The Magdalene Sisters (**1/2)
Sasha Stone Mirror film critic
The touchy subject of overt female sexuality has been used often in
films dealing with the coming-of-age of a male. There are usually one
or two girls who do things like lift their skirts or force contact
with the innocent boy. This is often seen, from a tender artist’s
point of view, to be the moment barriers were broken. It is as if, for
men, virginity is but a state of mind.
However, very few films deal with the power women possess and what it
feels like to possess it. Women in film are often symbols of
sexuality, virginity, beauty, motherhood — but are they ever whole
human beings with their own spectrum of emotions? Rarely.
The perfect opportunity to explore this would have been in Peter
Mullan’s The Magdalene Sisters. Unfortunately, Mullan doesn’t see his
female characters beyond the single dimension they symbolize to him –
and this is the main problem with an otherwise interesting and, in
some ways, groundbreaking film.
In The Magdalene Sisters three young girls’ lives are torn asunder
when, for one reason or another, they are ripped from their homes and
forced to endure the strict discipline of sadistic nuns in an Irish
Catholic nunnery/laundry in the 1950s and ’60s.
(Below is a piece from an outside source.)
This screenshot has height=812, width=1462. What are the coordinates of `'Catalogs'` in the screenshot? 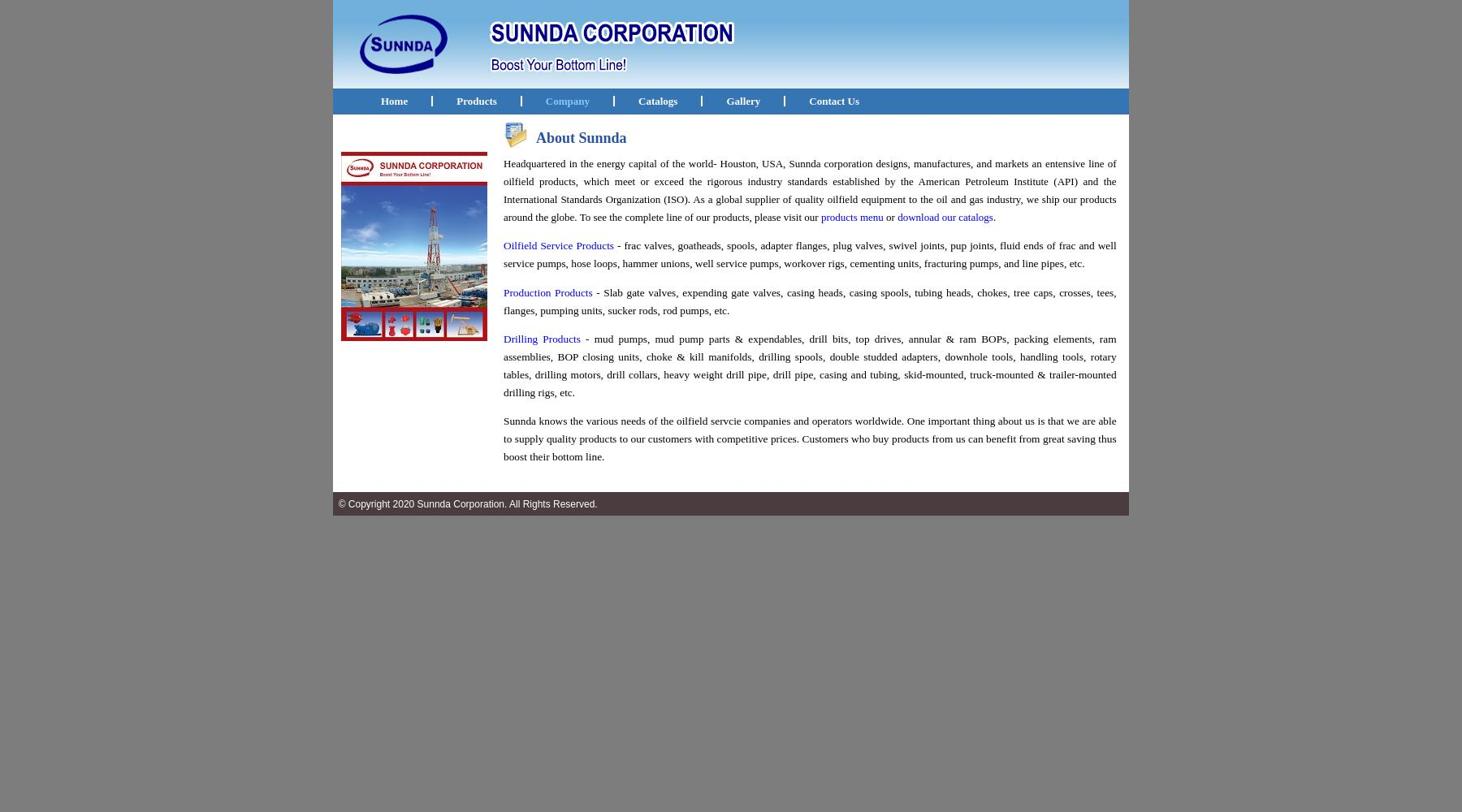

In the Shakespeare tragedy, Hamlet heartlessly orders Ophelia to “get
thee to a nunnery.” What she would have had to endure is what these
three girls, and others who came before them, did. This means being
shunned by “decent” society, given no rights or wages and expected to
give their lives up for God. Is it any wonder Ophelia threw herself in
the river? She had two options: submit or escape.
The three women, on whose true story the film is based, enter the
nunnery at the same time. Bernadette (a scene-stealing Nora-Jane Noone),
a flirty orphan, is caught making eye contact with boys one afternoon
and that is enough to confine her. Rose (Dorothy Duffy) is first seen
holding her bastard child, the one her own mother won’t even look at,
and is then forced to give up her baby and made to repent for her
harlot ways at the nunnery. Finally, there’s Margaret (Anne-Marie
Duff) who is raped by her cousin at a dance.
In one of the best scenes in the film, the relatives of the girl are
whispering amongst each other and the conclusion they ultimately draw
is that she provoked her own attack. We only see their expressions and
reactions, we never hear the words exchanged. Soon, the girl is taken
to get the “devil of desire” out of her -- if the cousin was motivated
to rape, she must have done something.
Once confined, the girls are abused by the repressed and cruel nuns
whose answer to everything is that the girls are whores, harlots and
temptresses, and nothing they could ever say or do would change that —
not until their spirits are broken and they accept God into their
lives.
Life is spoken about as unbearable, but Mullan fails to adequately
portray the nuns and the nunnery as so awfully bad as to be shocking.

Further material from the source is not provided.